Records supplied:
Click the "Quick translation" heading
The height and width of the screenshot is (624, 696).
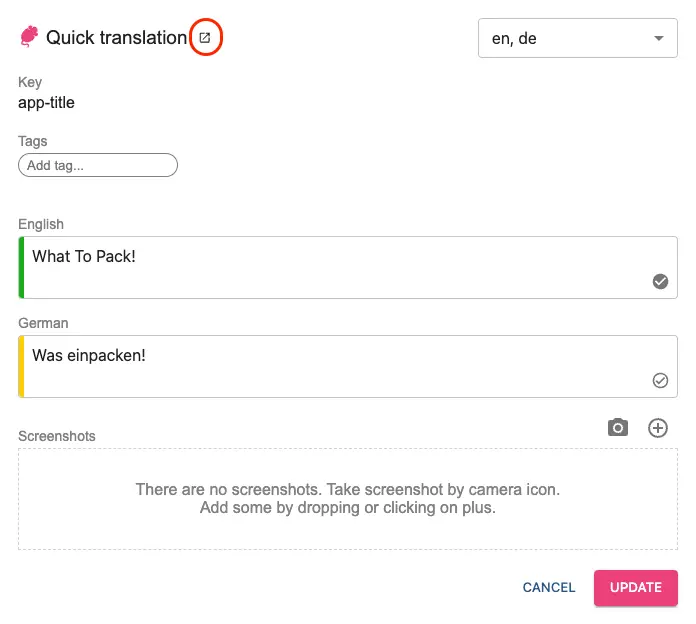coord(116,38)
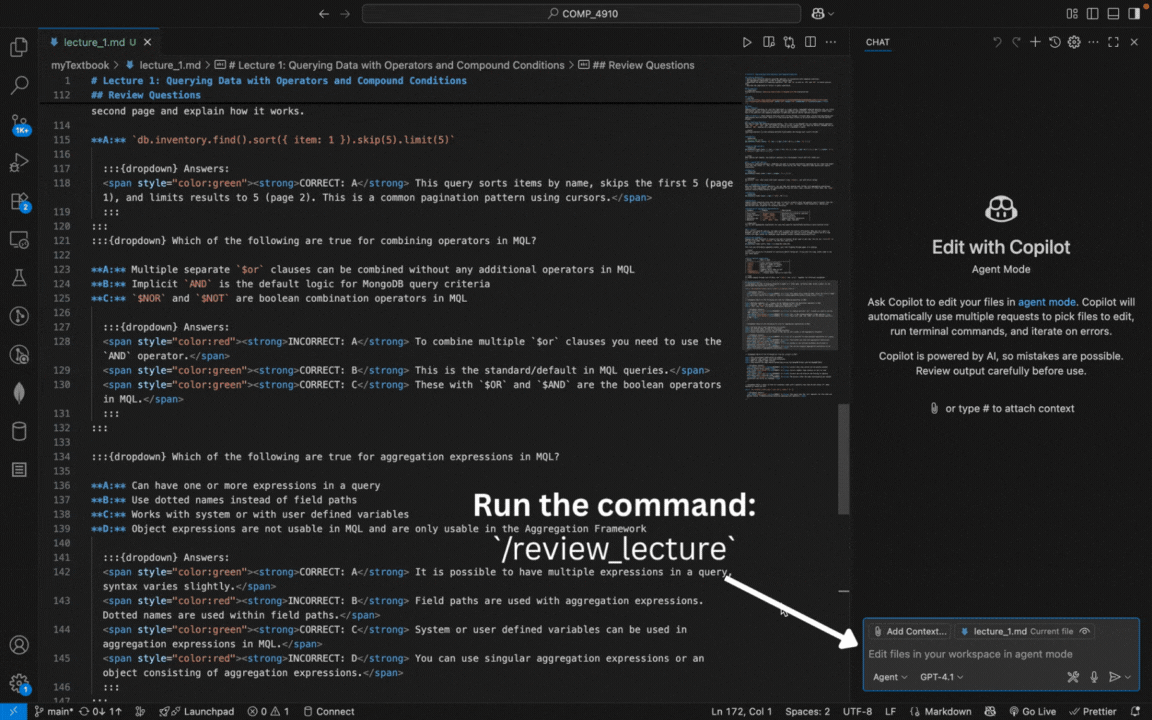Toggle the chat panel to full screen

pyautogui.click(x=1112, y=42)
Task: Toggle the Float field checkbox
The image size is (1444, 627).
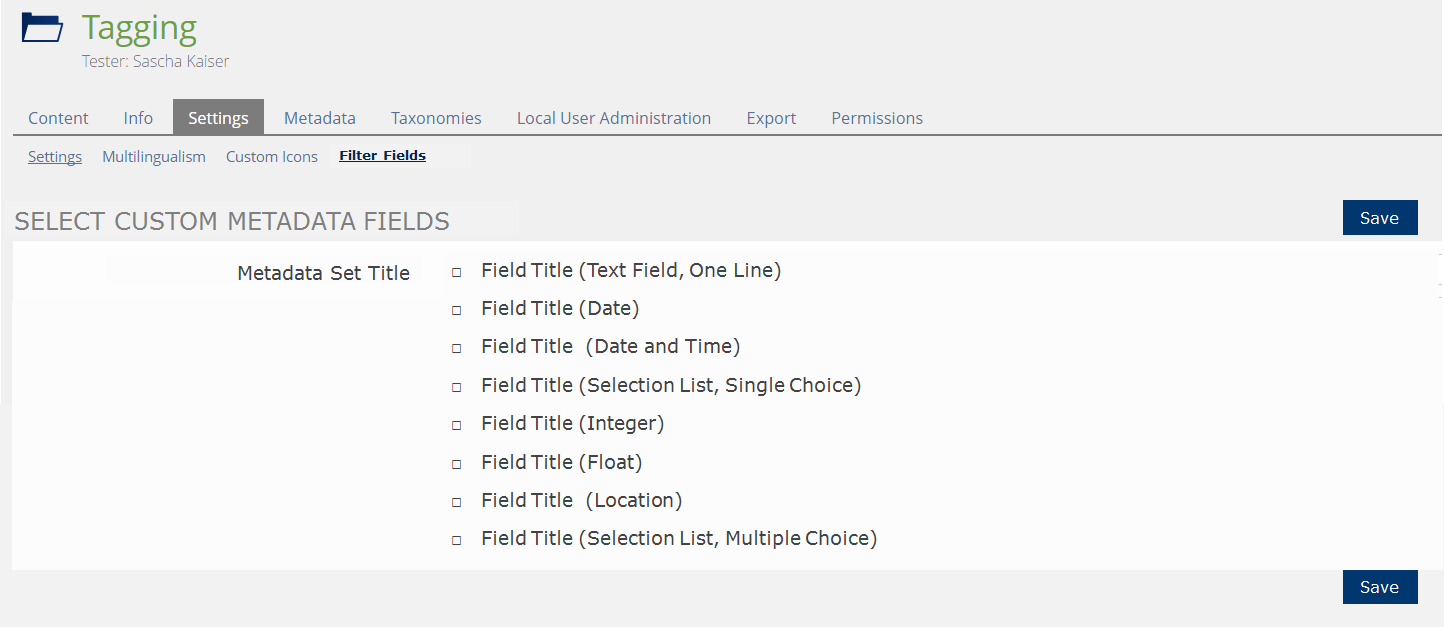Action: coord(456,464)
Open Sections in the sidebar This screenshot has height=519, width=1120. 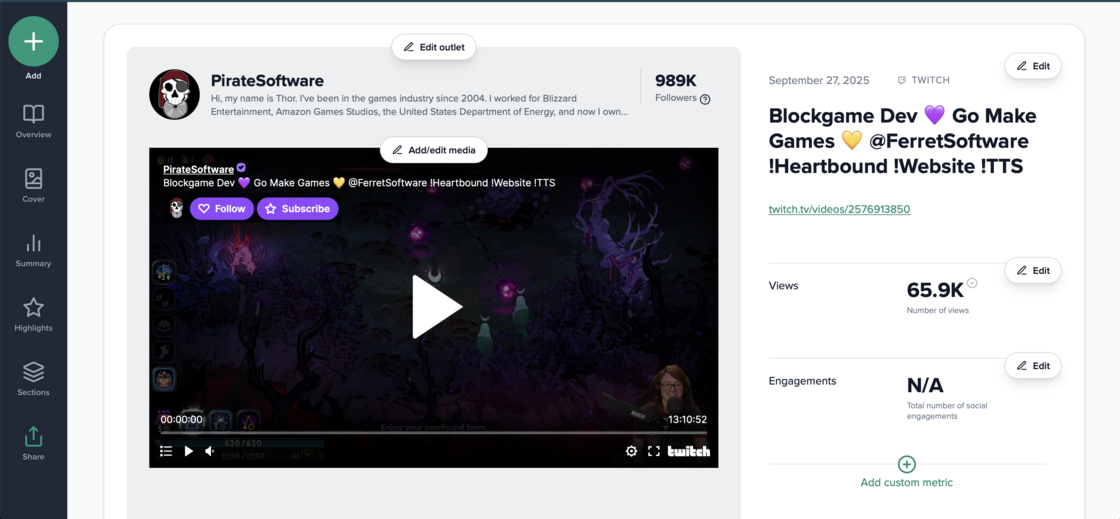[x=33, y=378]

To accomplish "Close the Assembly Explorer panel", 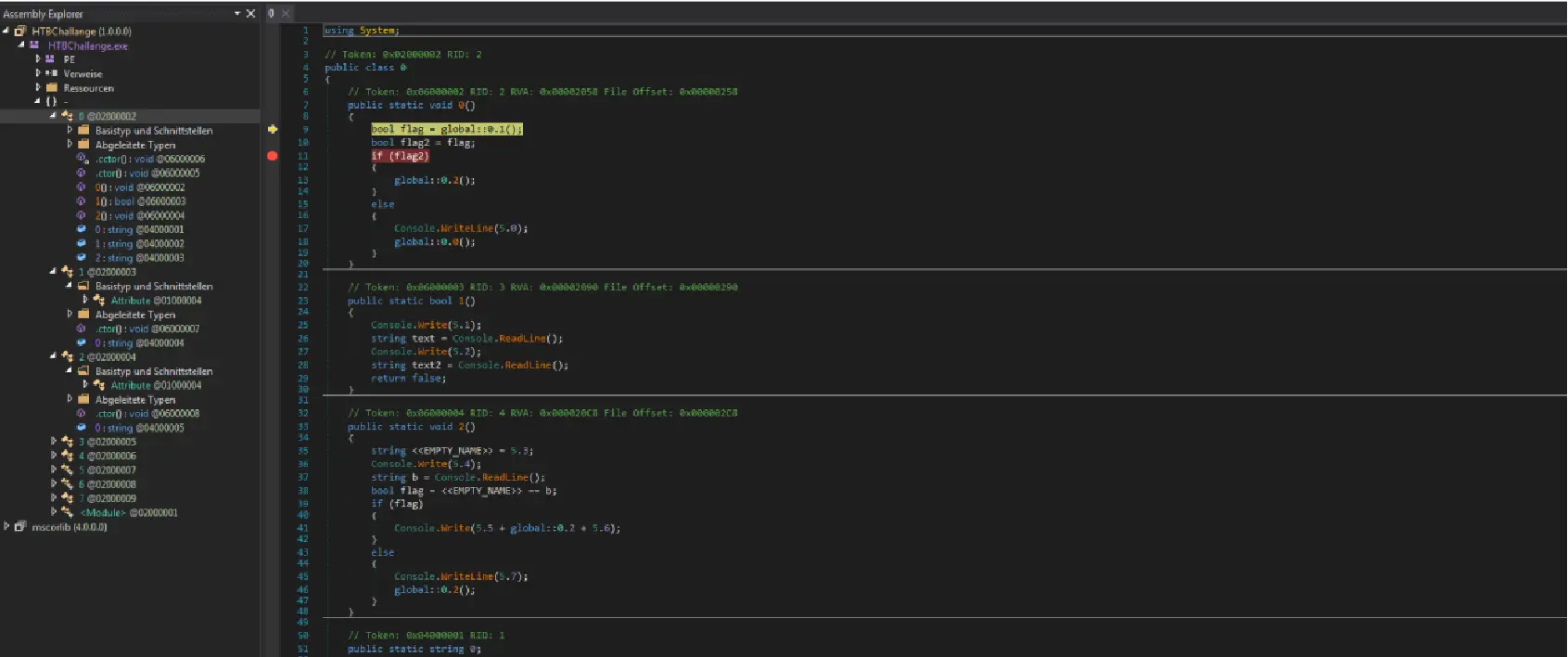I will tap(250, 14).
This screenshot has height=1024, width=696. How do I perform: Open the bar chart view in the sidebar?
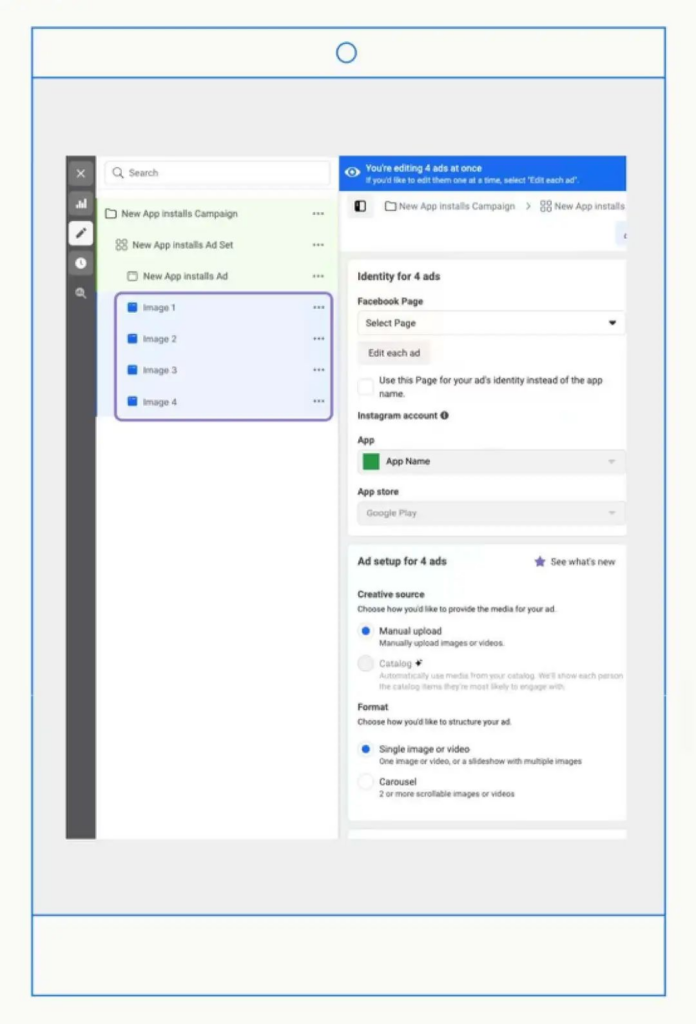[80, 204]
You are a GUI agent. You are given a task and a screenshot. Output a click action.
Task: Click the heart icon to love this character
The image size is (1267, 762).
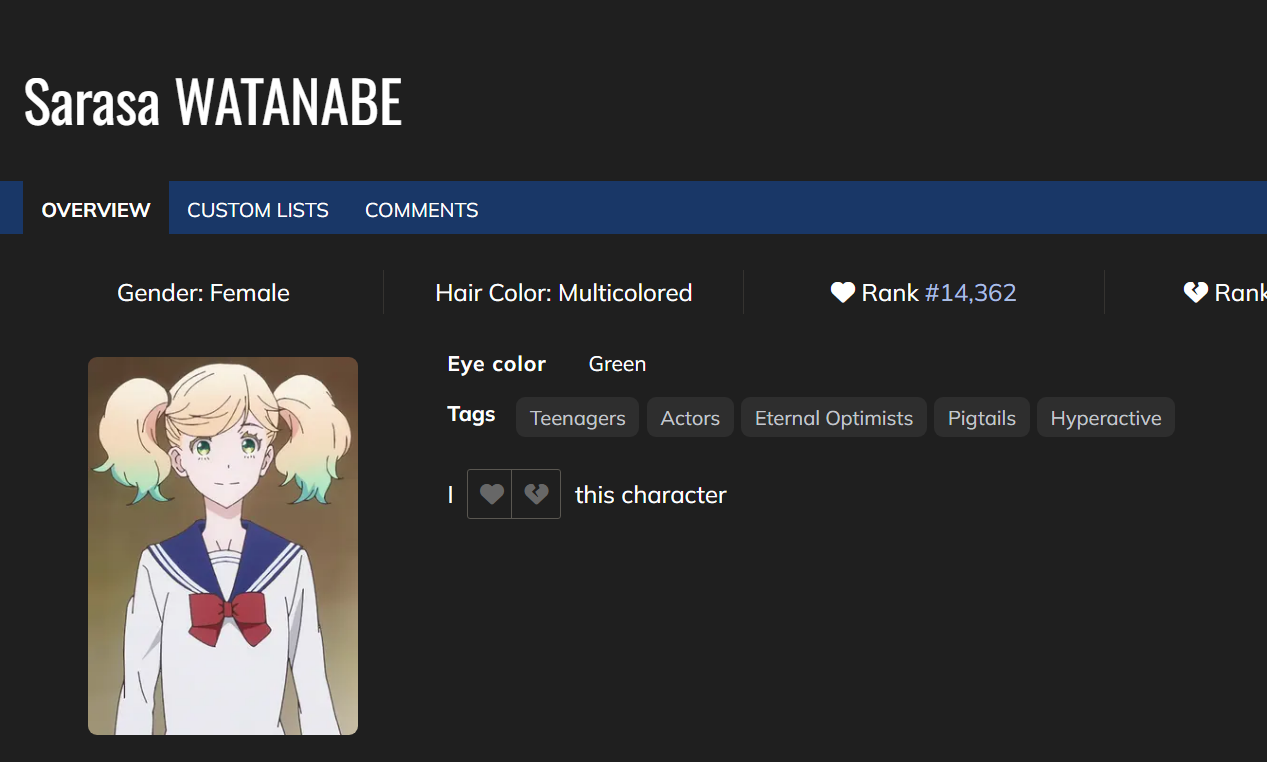[x=490, y=494]
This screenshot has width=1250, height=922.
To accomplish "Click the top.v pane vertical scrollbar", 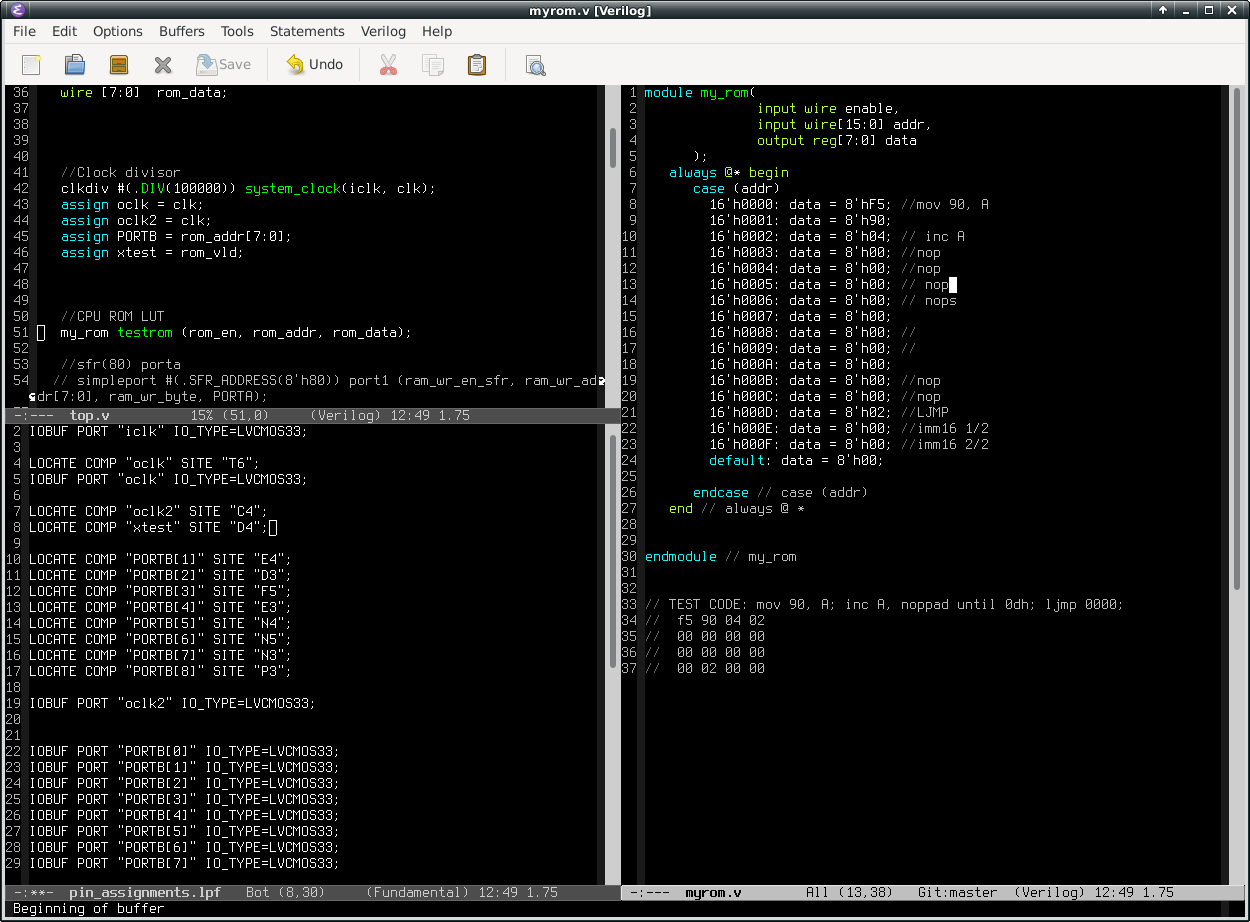I will point(611,146).
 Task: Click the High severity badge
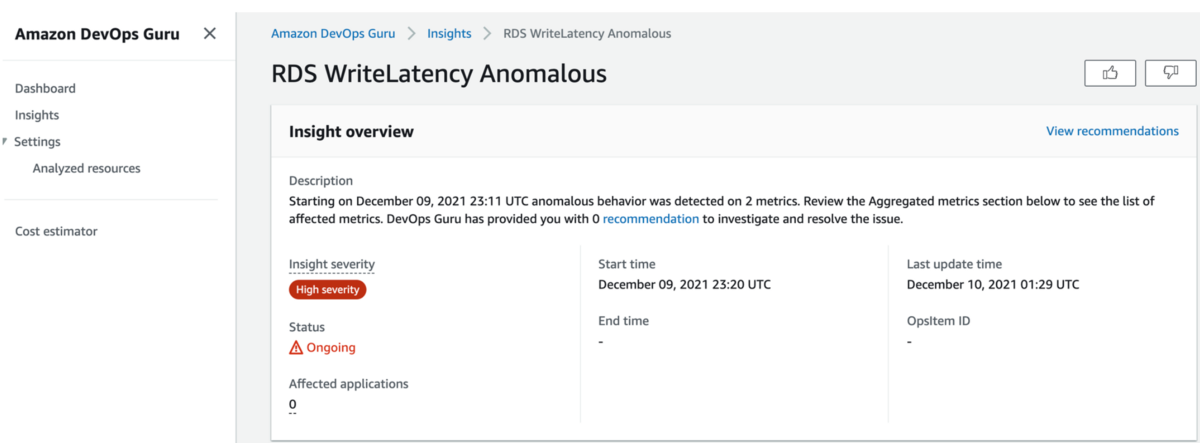(x=328, y=290)
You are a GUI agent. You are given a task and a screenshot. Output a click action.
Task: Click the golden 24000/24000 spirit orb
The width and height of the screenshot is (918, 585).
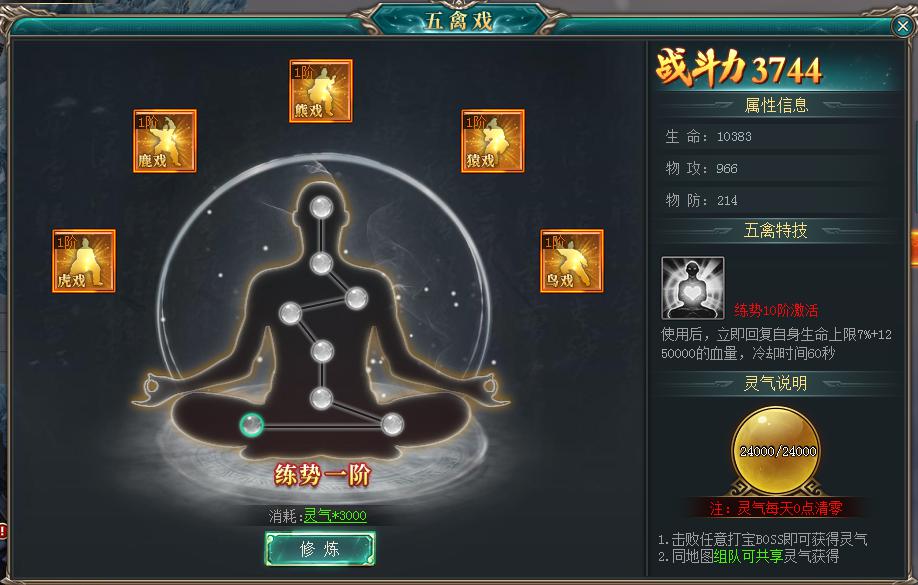point(777,450)
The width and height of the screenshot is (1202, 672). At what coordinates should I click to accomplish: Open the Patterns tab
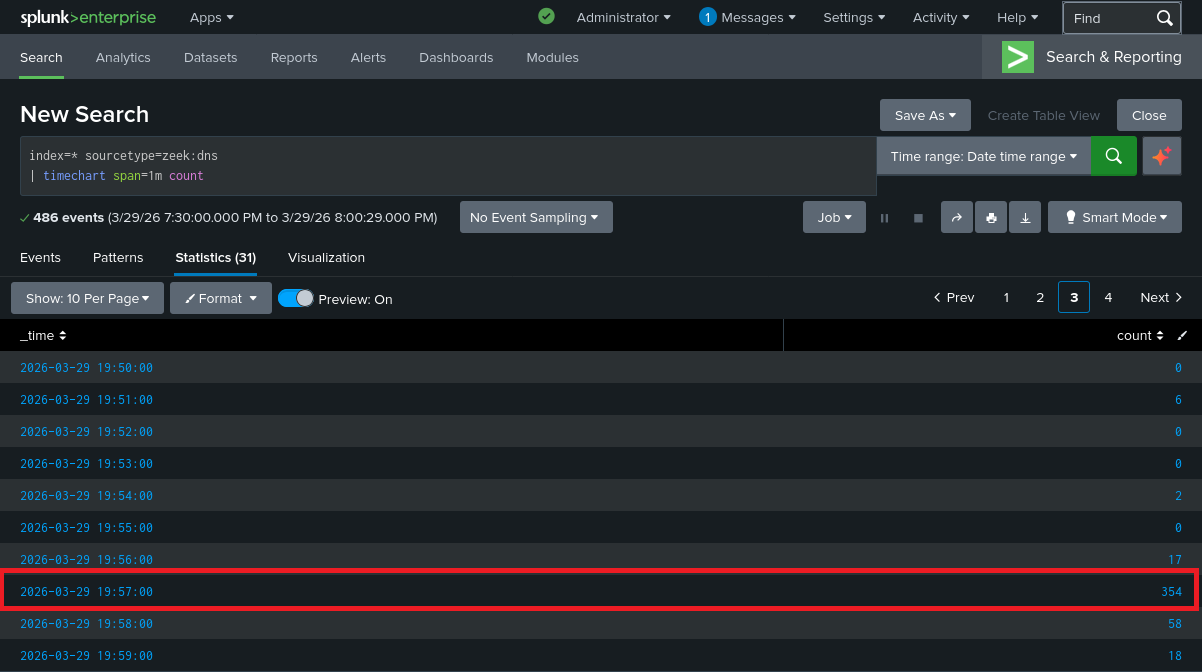(117, 258)
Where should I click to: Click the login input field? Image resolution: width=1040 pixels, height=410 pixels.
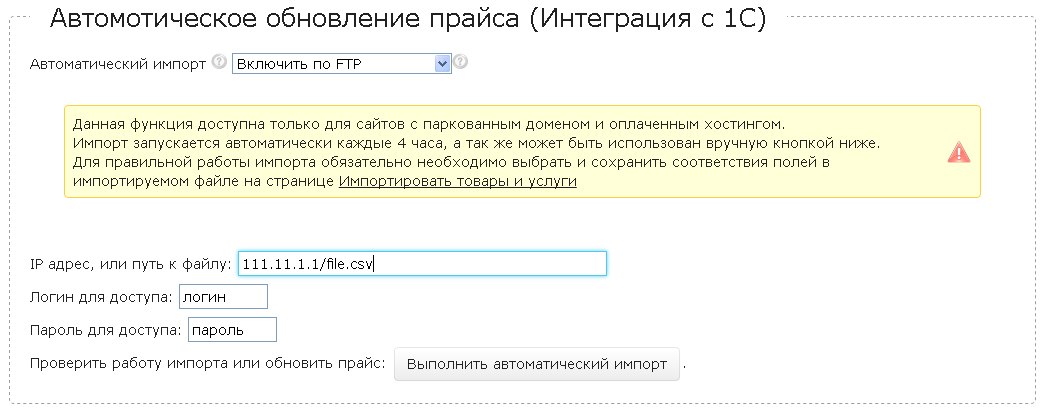coord(223,296)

What the task requires:
None of the pictures belong in the copy. Write out exactly the lines from the line that holds "The width and height of the screenshot is (1202, 672)." through the last line of the listing above, both ends included.

Result of this task:
The width and height of the screenshot is (1202, 672). At what coordinates should I click to accomplish: Open the Patterns tab
(117, 258)
Where should I click to: Click the login input field? Image resolution: width=1040 pixels, height=410 pixels.
coord(223,296)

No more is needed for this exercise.